We have seen in the last chapter that with all barbarous races ornaments, dress, and external appearance are highly valued; and that the men judge of the beauty of their women by widely different standards. We must next inquire whether this preference and the consequent selection during many generations of those women, which appear to the men of each race the most attractive, has altered the character either of the females alone, or of both sexes. With mammals the general rule appears to be that characters of all kinds are inherited equally by the males and females; we might therefore expect that with mankind any characters gained by the females or by the males through sexual selection would commonly be transferred to the offspring of both sexes. If any change has thus been effected, it is almost certain that the different races would be differently modified, as each has its own standard of beauty.

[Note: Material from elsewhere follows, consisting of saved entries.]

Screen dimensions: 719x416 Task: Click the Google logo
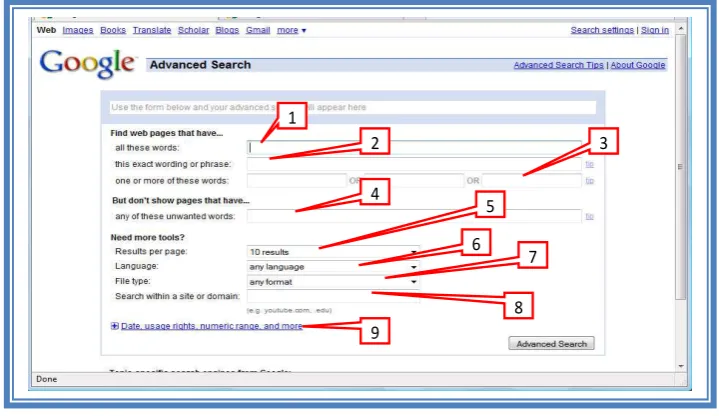[87, 64]
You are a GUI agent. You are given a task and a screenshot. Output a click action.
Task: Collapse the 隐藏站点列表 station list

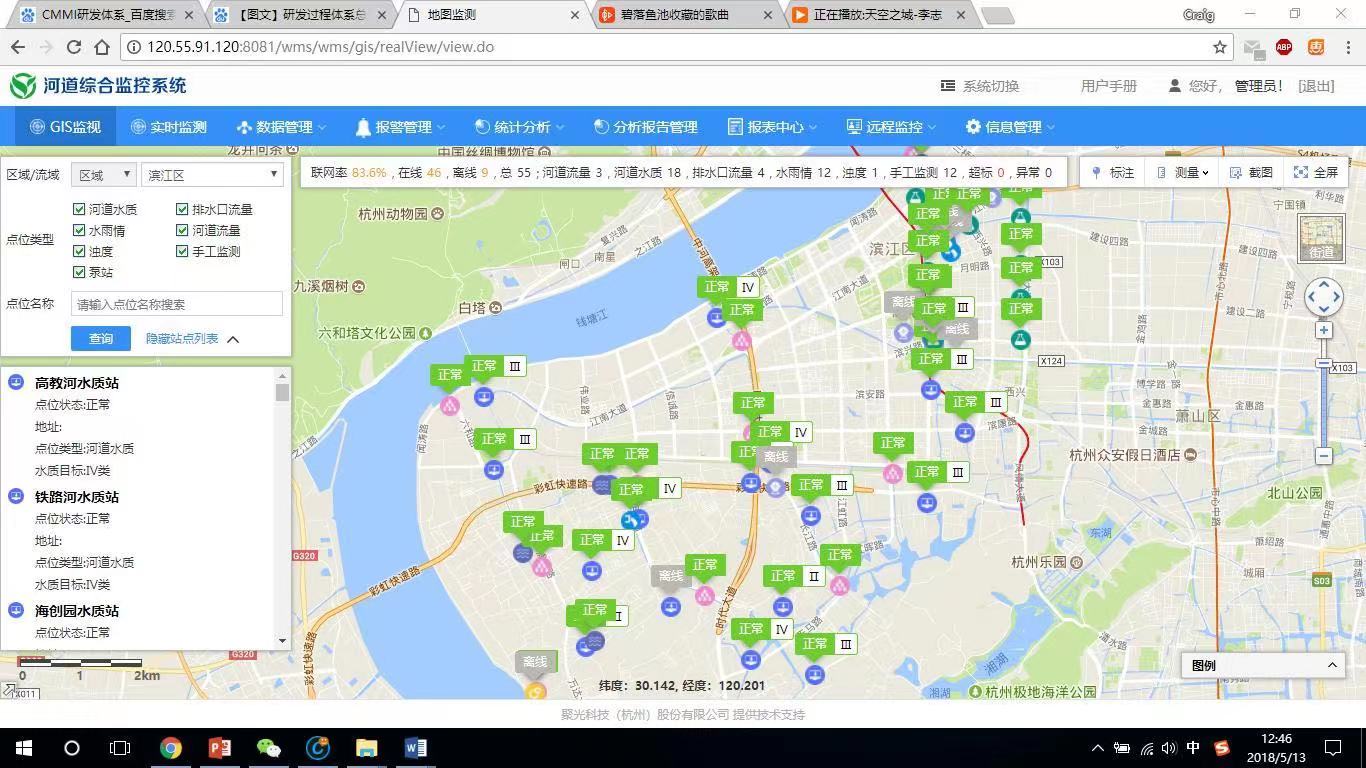tap(181, 338)
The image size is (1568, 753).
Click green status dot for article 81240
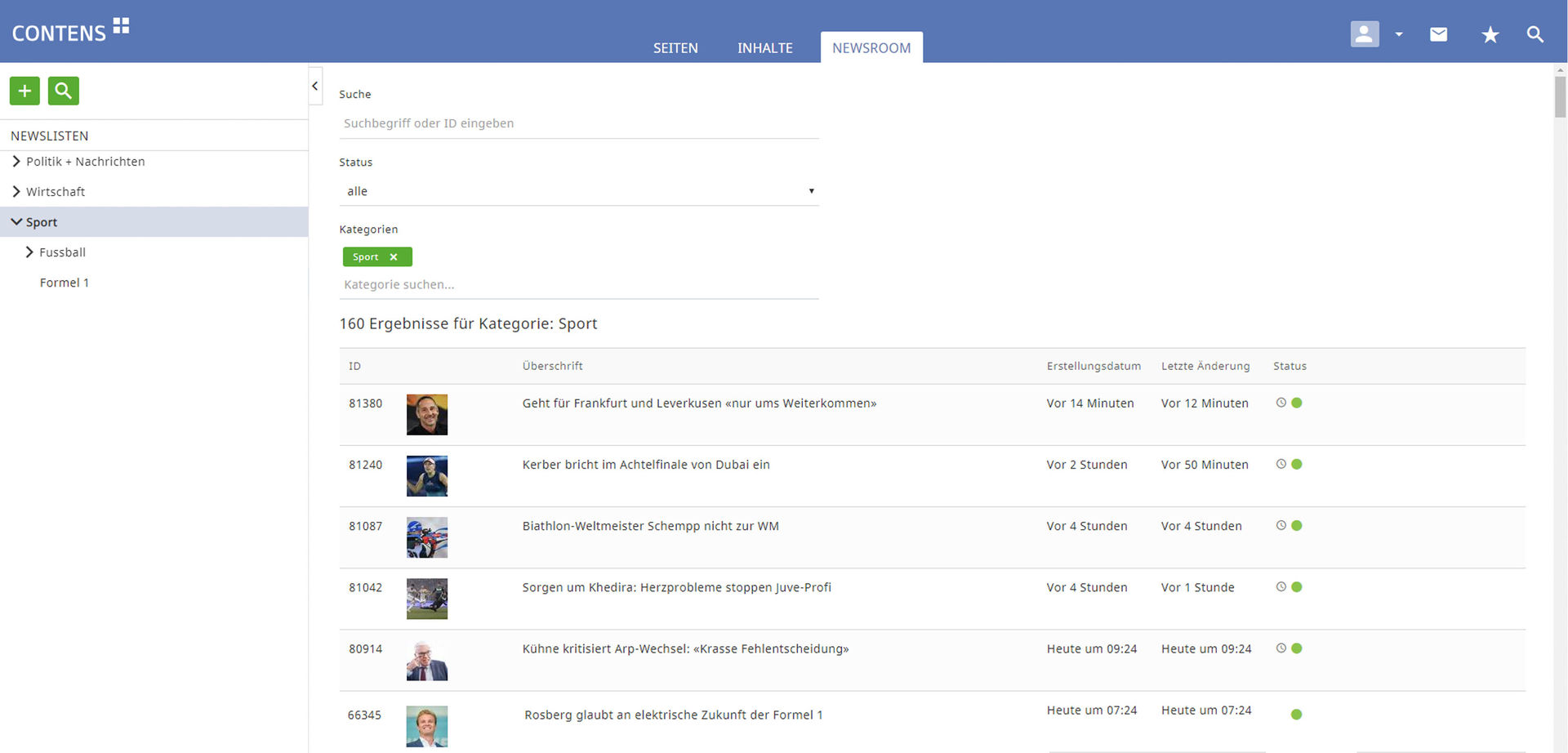coord(1297,465)
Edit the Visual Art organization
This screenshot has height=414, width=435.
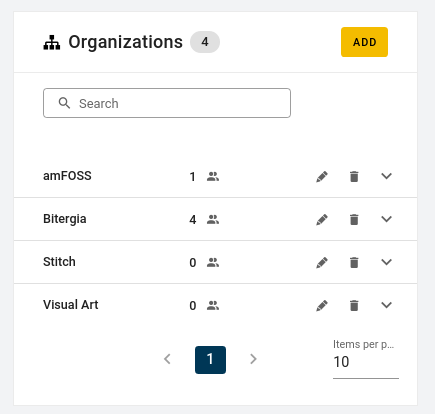point(322,305)
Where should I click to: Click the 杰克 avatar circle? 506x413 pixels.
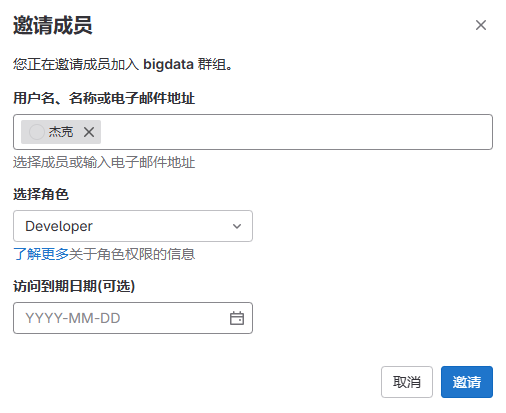click(x=37, y=132)
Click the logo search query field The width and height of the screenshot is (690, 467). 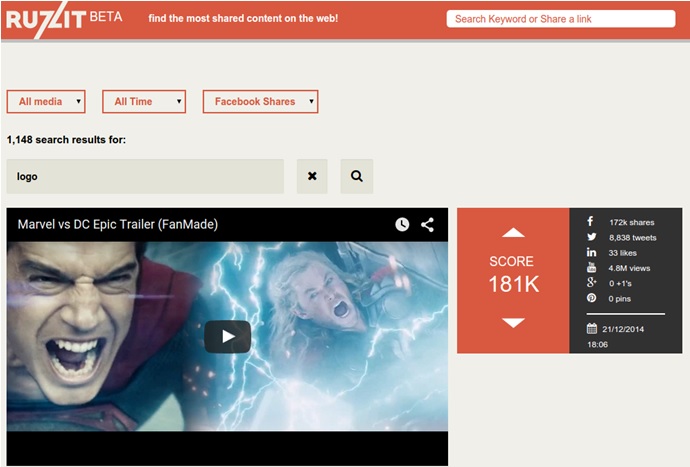click(145, 176)
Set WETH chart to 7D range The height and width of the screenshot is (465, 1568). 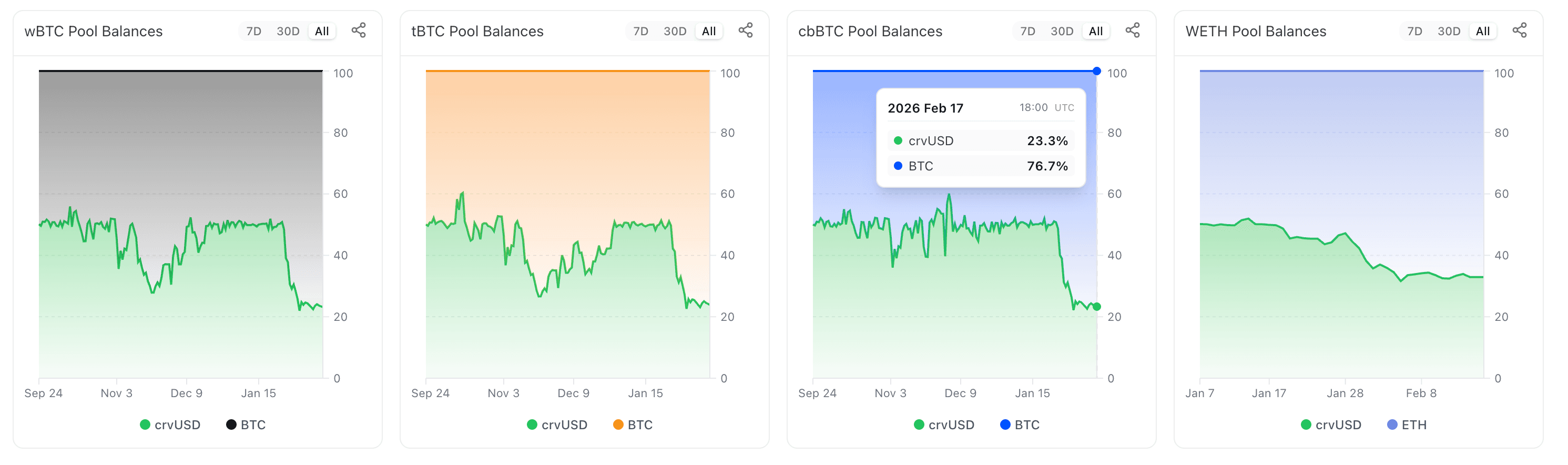click(1414, 31)
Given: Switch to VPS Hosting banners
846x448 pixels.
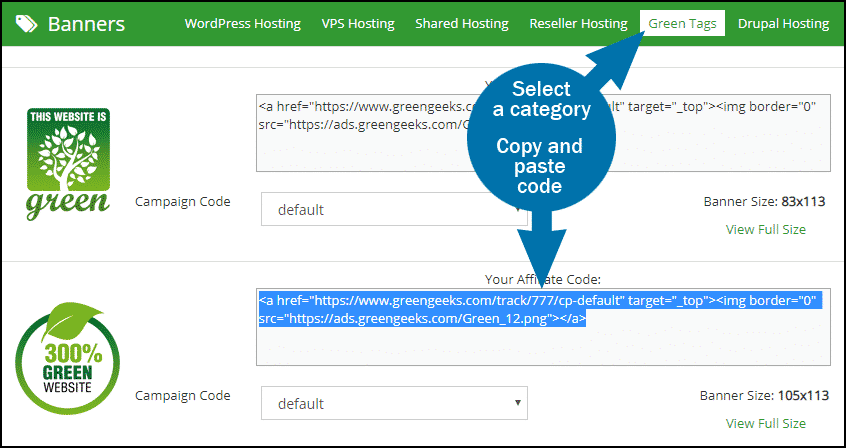Looking at the screenshot, I should coord(358,24).
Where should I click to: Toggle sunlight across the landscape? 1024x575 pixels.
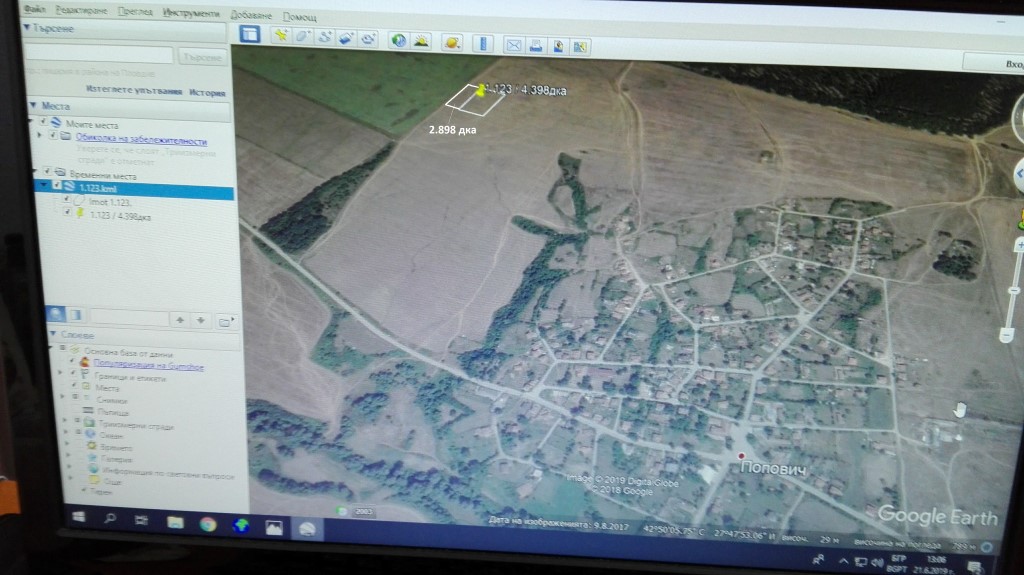[421, 41]
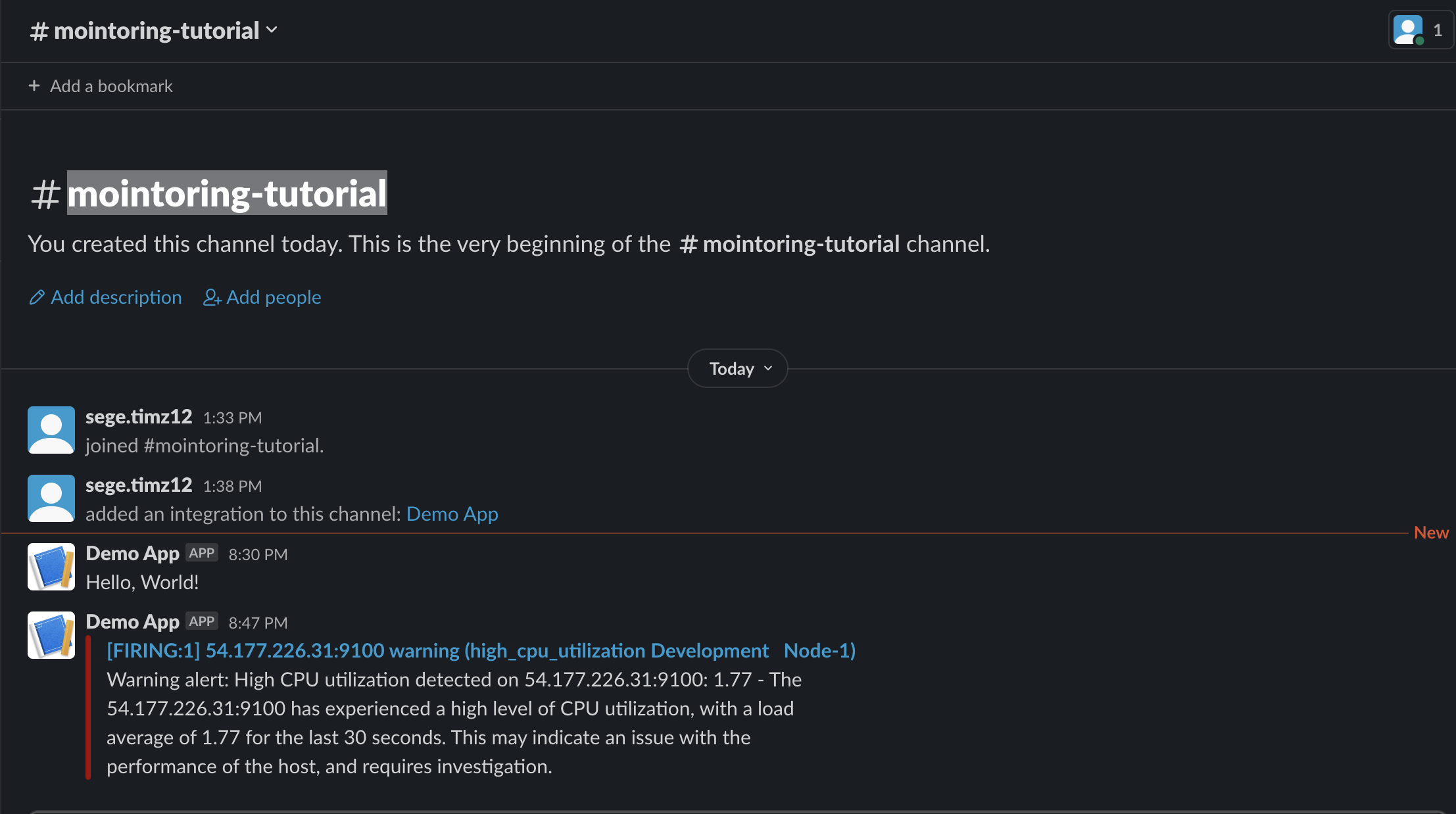
Task: Click the 1:38 PM message timestamp
Action: click(232, 486)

With mankind, especially with savages, many causes interfere with the action of sexual selection as far as the bodily frame is concerned. Civilised men are largely attracted by the mental charms of women, by their wealth, and especially by their social position; for men rarely marry into a much lower rank. The men who succeed in obtaining the more beautiful women will not have a better chance of leaving a long line of descendants than other men with plainer wives, save the few who bequeath their fortunes according to primogeniture. With respect to the opposite form of selection, namely, of the more attractive men by the women, although in civilised nations women have free or almost free choice, which is not the case with barbarous races, yet their choice is largely influenced by the social position and wealth of the men; and the success of the latter in life depends much on their intellectual powers and energy, or on the fruits of these same powers in their forefathers. No excuse is needed for treating this subject in some detail; for, as the German philosopher Schopenhauer remarks, "the final aim of all love intrigues, be they comic or tragic, is really of more importance than all other ends in human life. What it all turns upon is nothing less than the composition of the next generation...It is not the weal or woe of any one individual, but that of the human race to come, which is here at stake." (1. 'Schopenhauer and Darwinism,' in 'Journal of Anthropology,' Jan. 1871, p. 323.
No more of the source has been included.